> **TASK PROMPT**
Express the listing as a JSON list of strings with one string per line. Begin at the line that has "Given: Bookmark with the Hatena B! icon", go through the end of the listing, skip blank lines, and leave the pictures out.

> **THE DATA**
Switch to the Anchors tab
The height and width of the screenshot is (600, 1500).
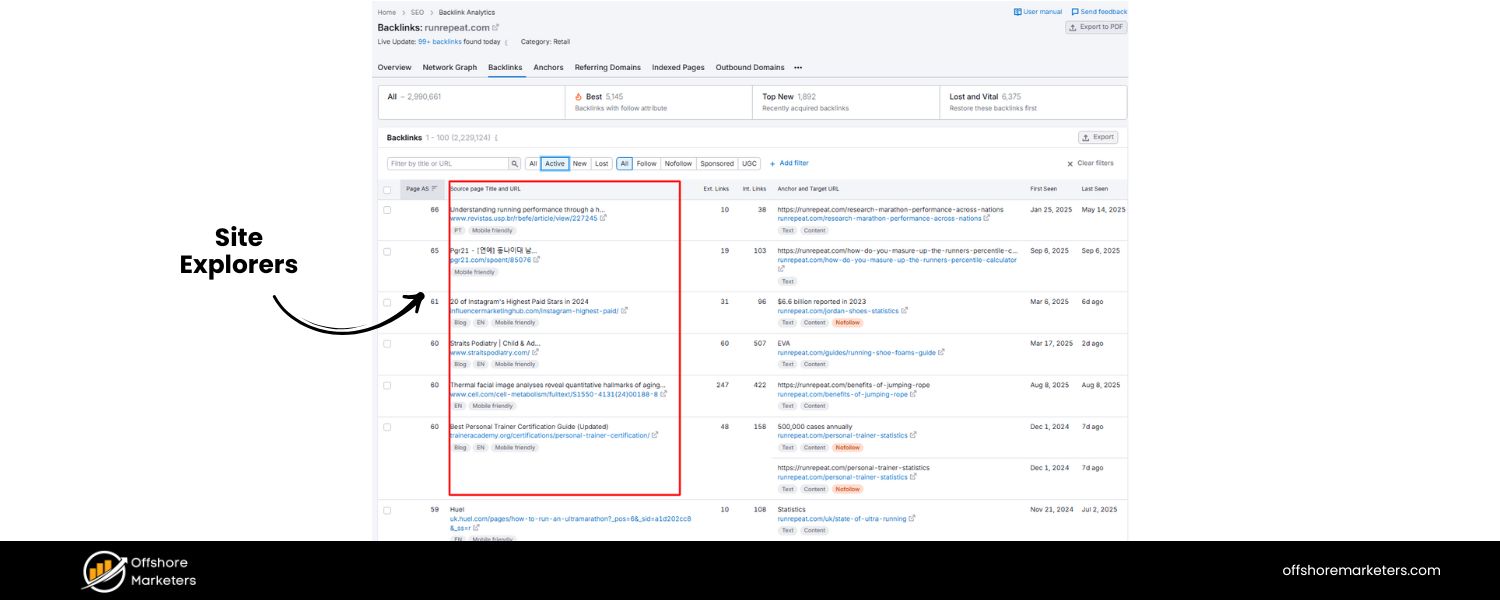[548, 67]
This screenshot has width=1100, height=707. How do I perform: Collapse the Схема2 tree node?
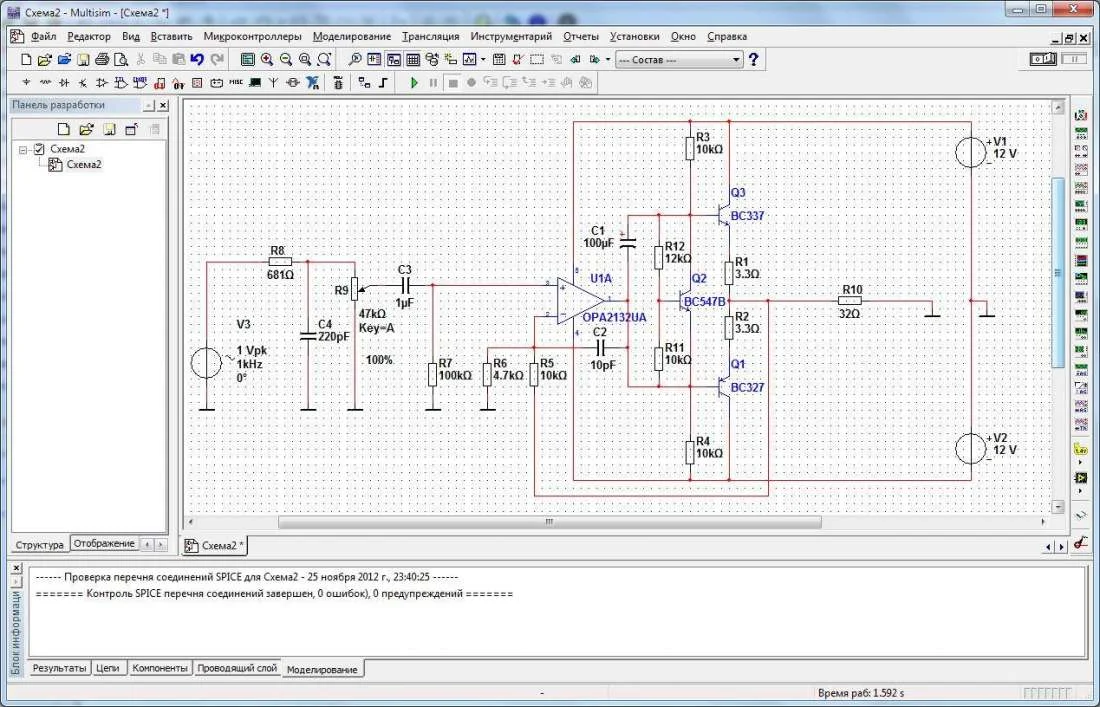23,149
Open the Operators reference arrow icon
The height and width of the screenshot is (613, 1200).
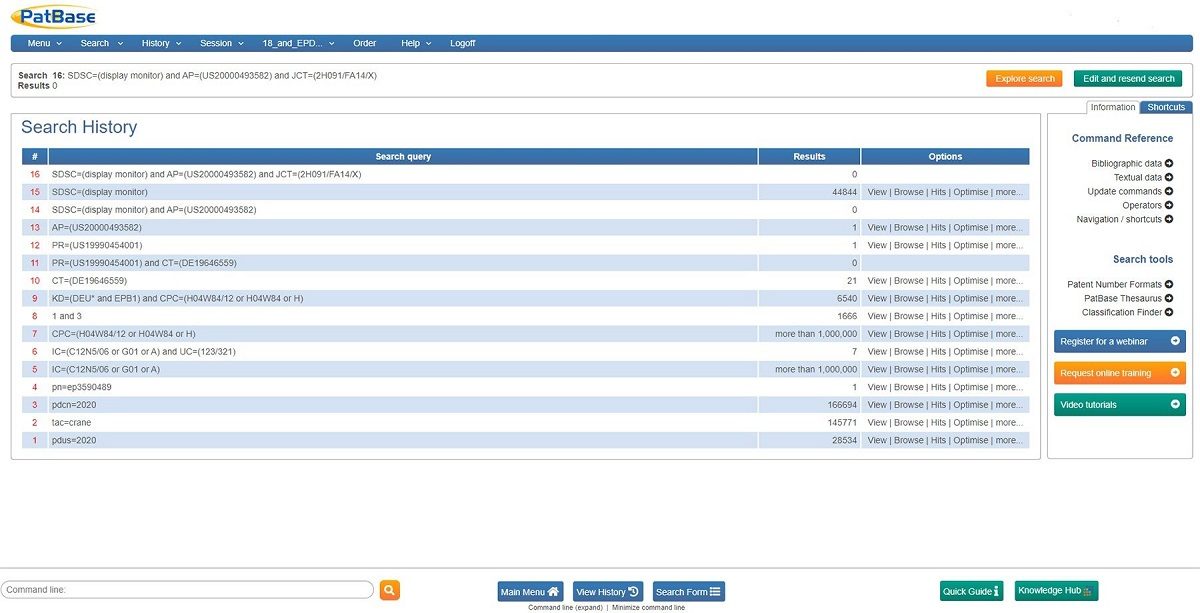pyautogui.click(x=1169, y=205)
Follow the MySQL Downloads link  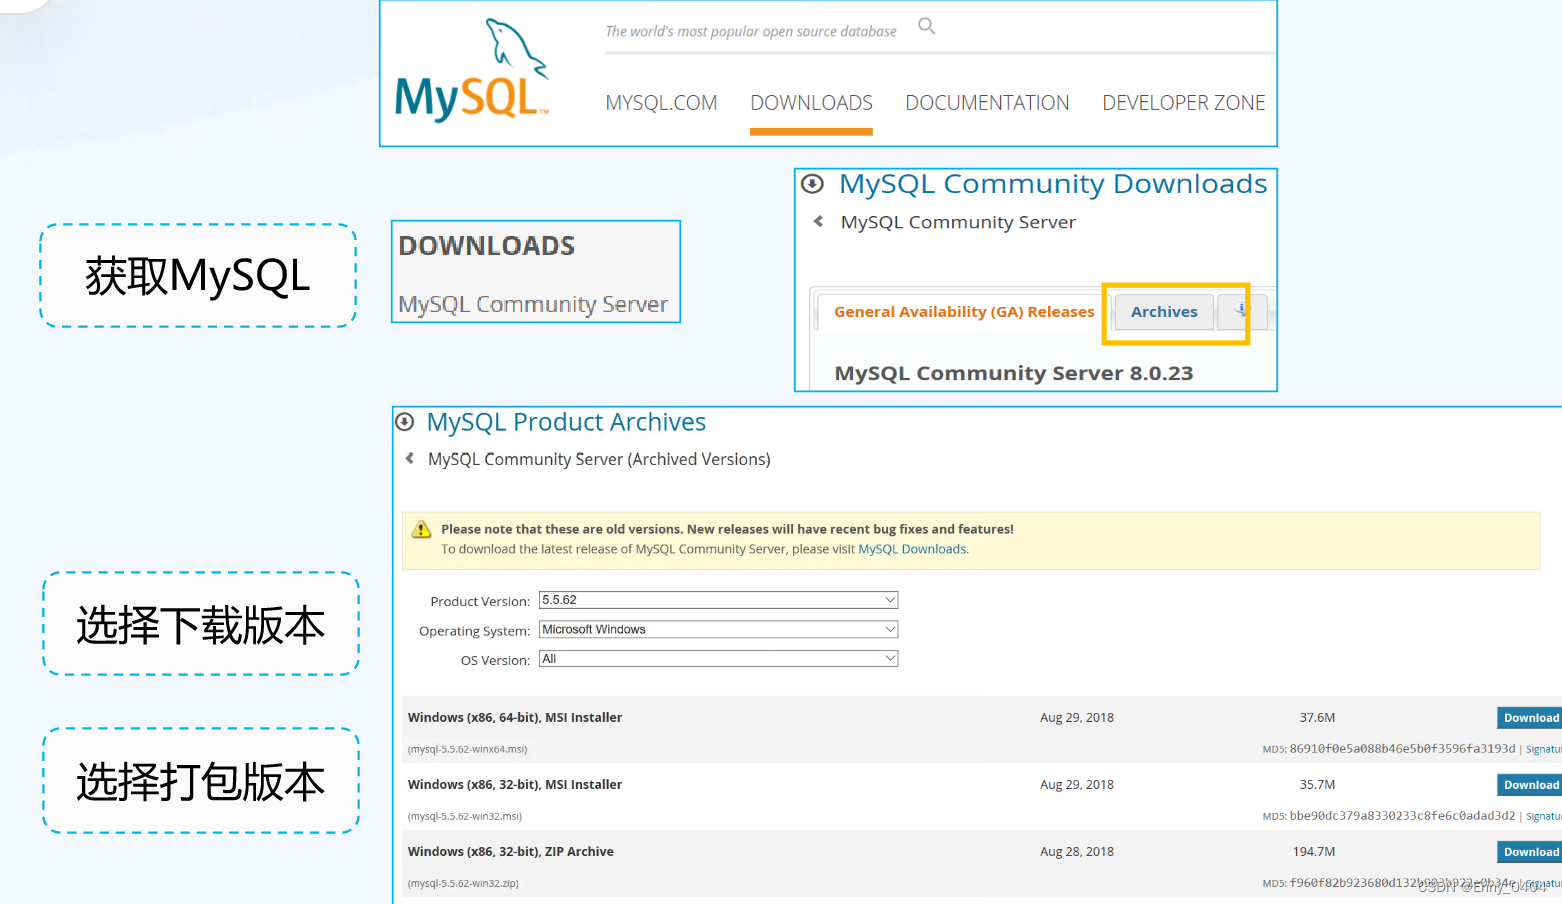coord(911,548)
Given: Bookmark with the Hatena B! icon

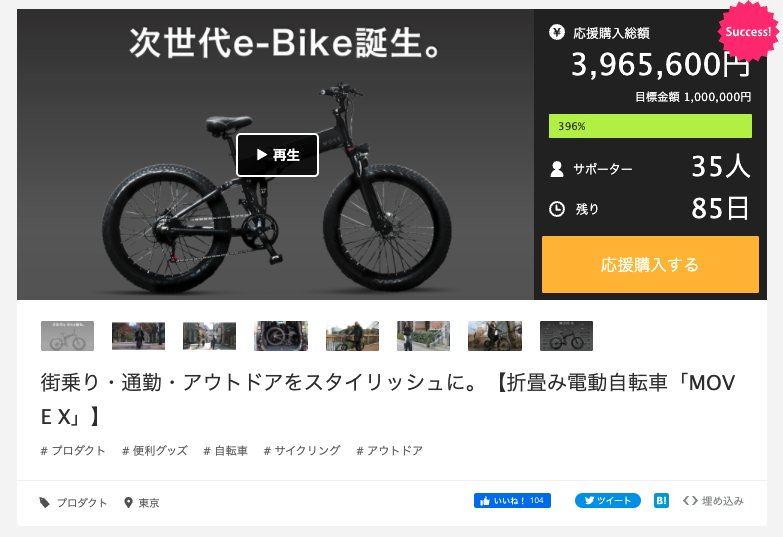Looking at the screenshot, I should point(661,501).
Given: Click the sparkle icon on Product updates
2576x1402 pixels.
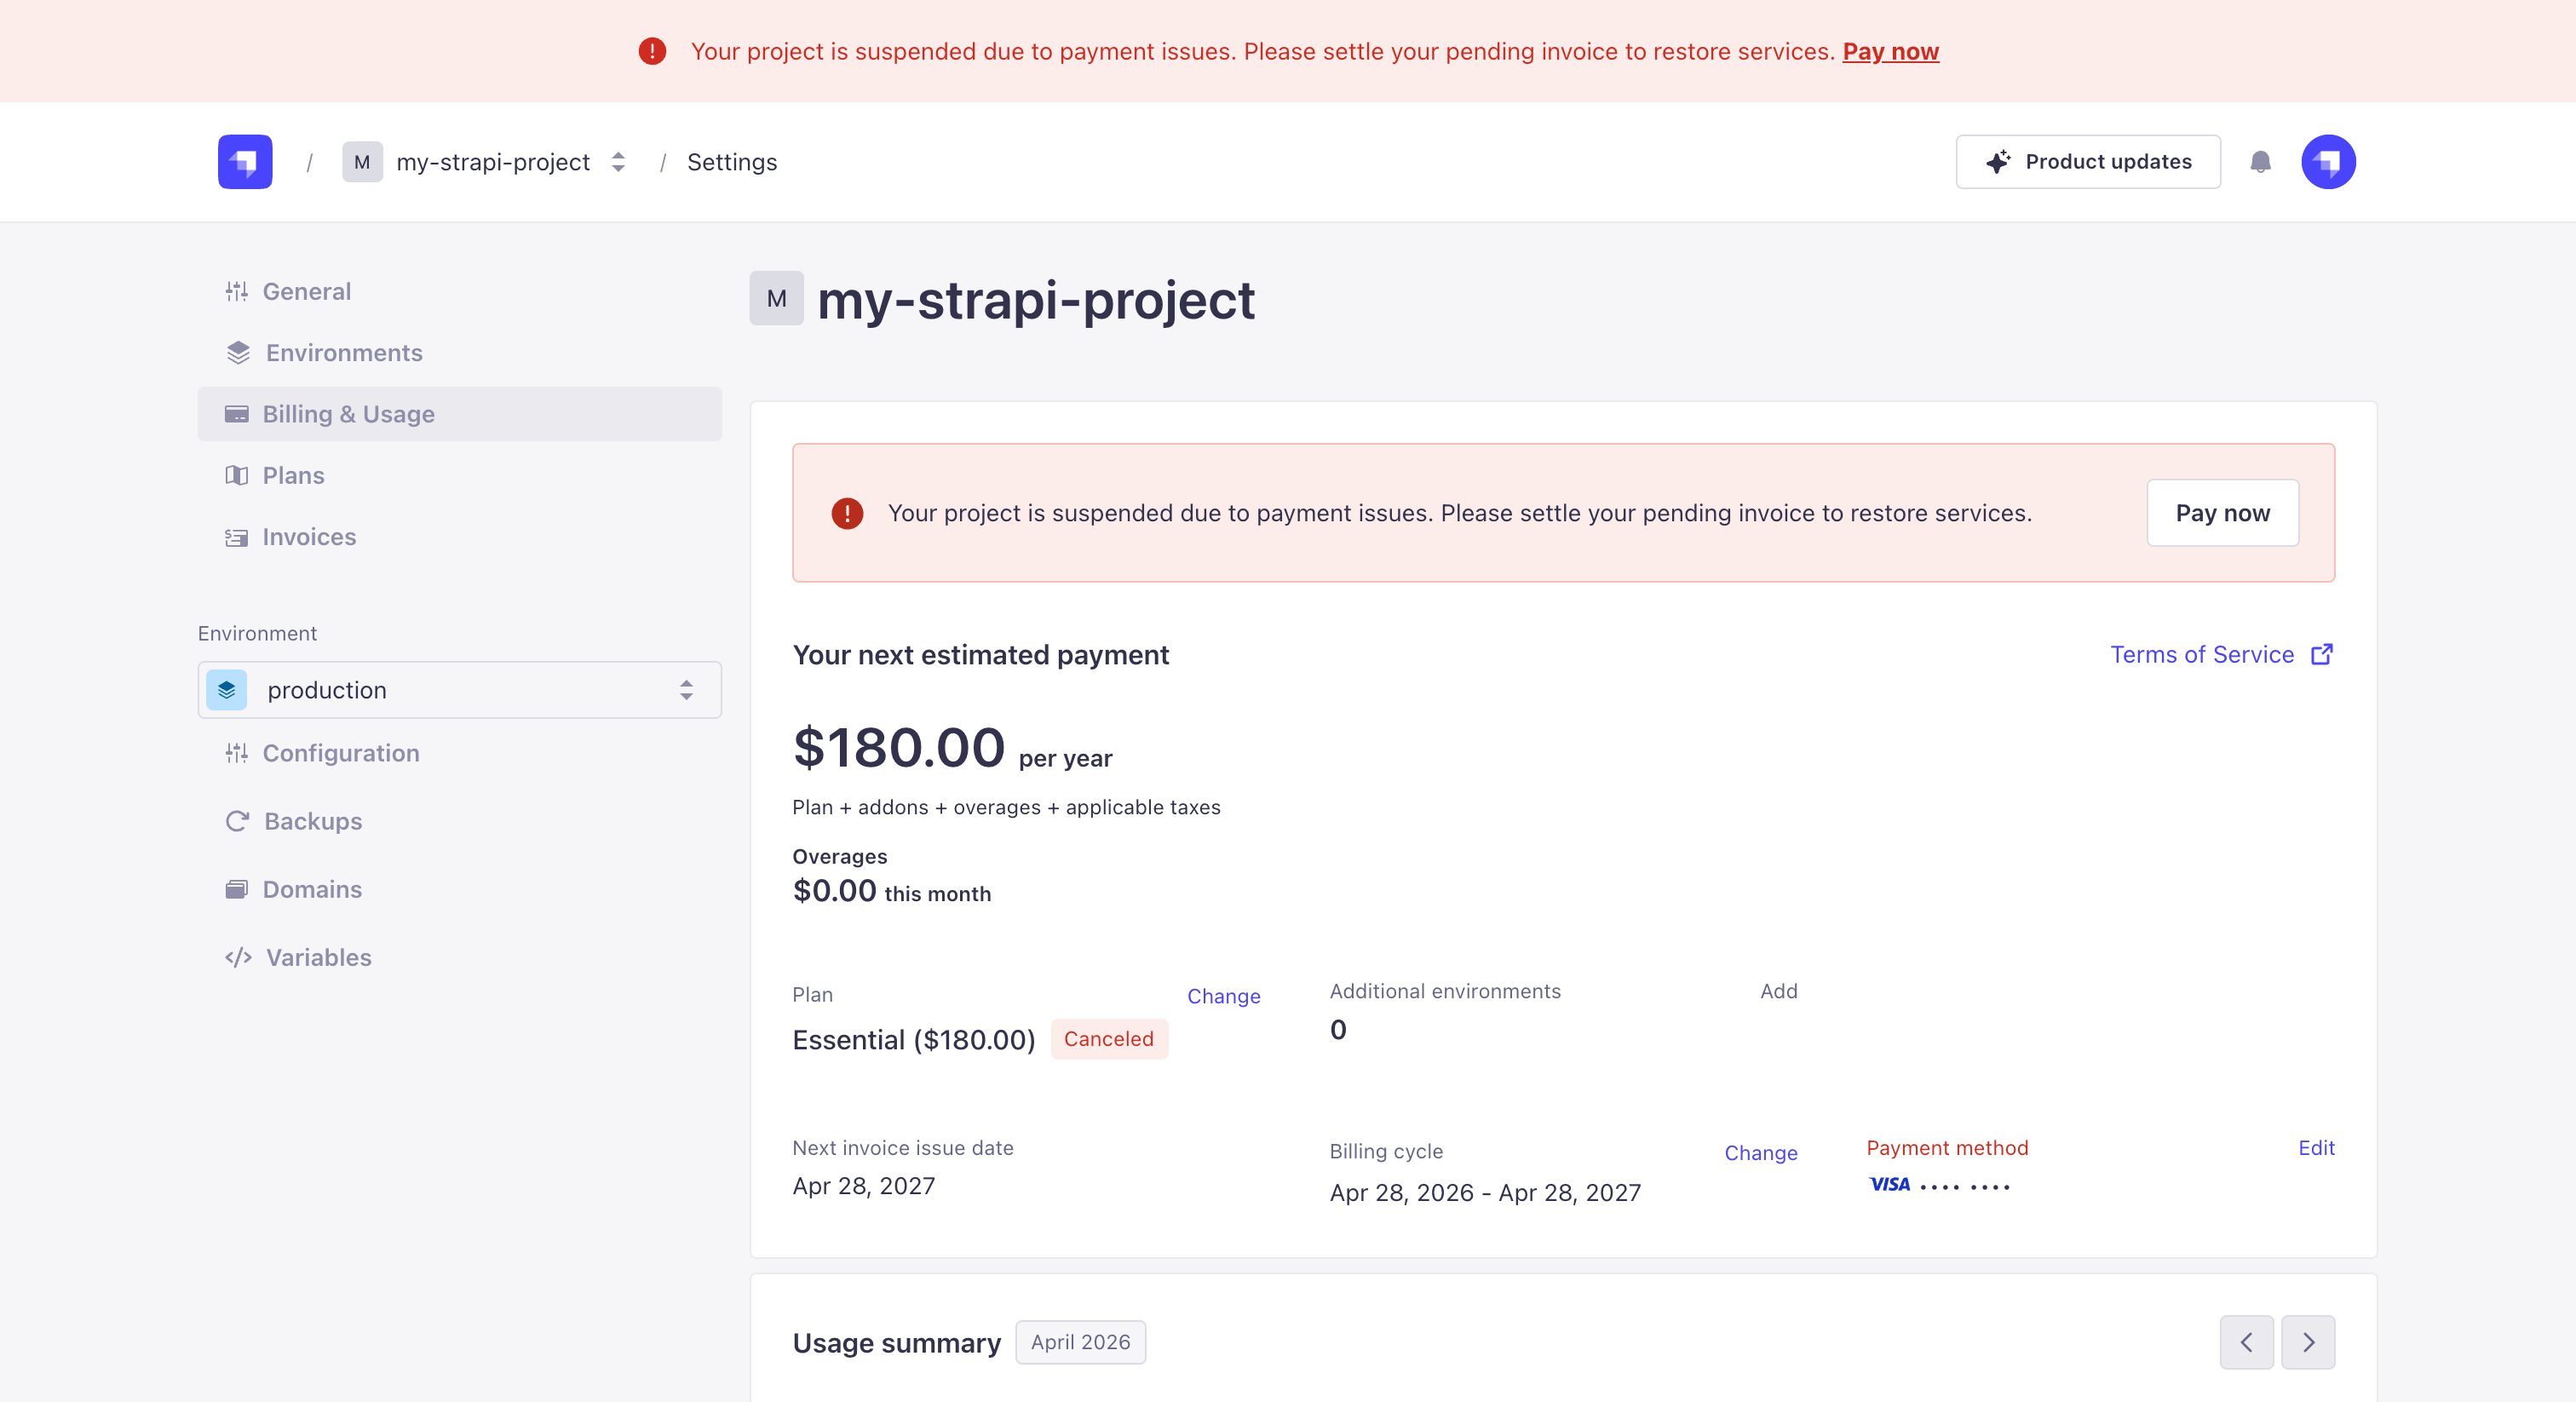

> **RESPONSE FOR THIS EXERCISE**
[
  "Given: Bookmark with the Hatena B! icon",
  "Looking at the screenshot, I should point(661,501).",
  "Given: Click the sparkle icon on Product updates",
  "2576x1402 pixels."
]